Input for this task:
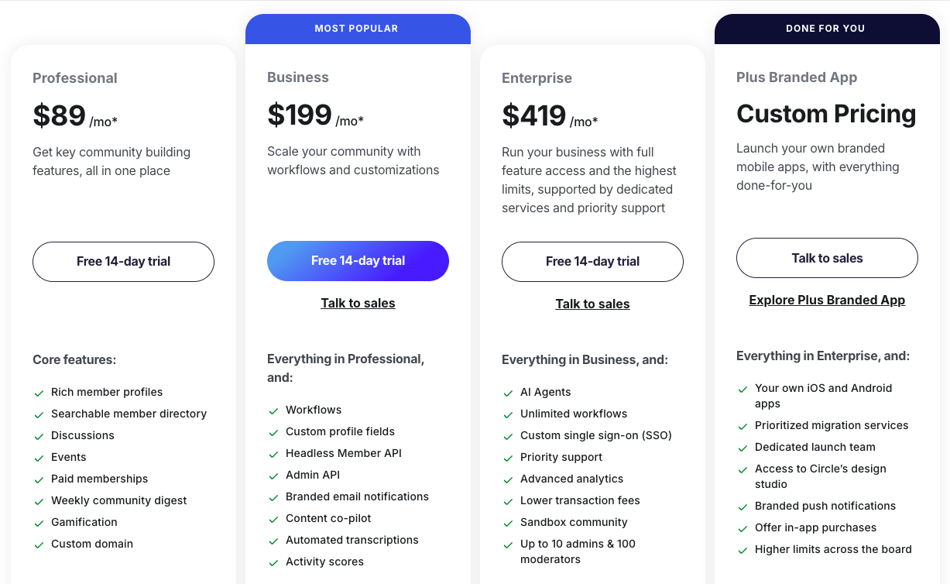The height and width of the screenshot is (584, 950).
Task: Start the free 14-day trial for Enterprise
Action: tap(592, 262)
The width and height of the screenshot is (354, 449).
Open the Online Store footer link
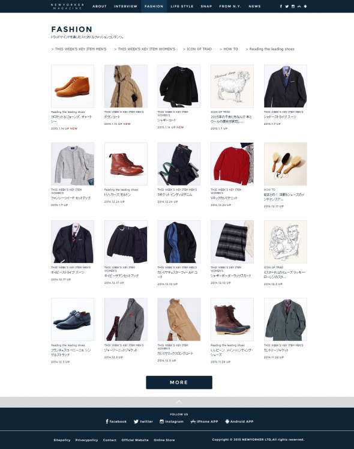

Goal of the exercise: Retype all of the data above word for word, leaving out the pictures.

Task solution:
The height and width of the screenshot is (584, 950).
Task: Start the free 14-day trial for Enterprise
Action: tap(592, 262)
The width and height of the screenshot is (354, 449).
Open the Online Store footer link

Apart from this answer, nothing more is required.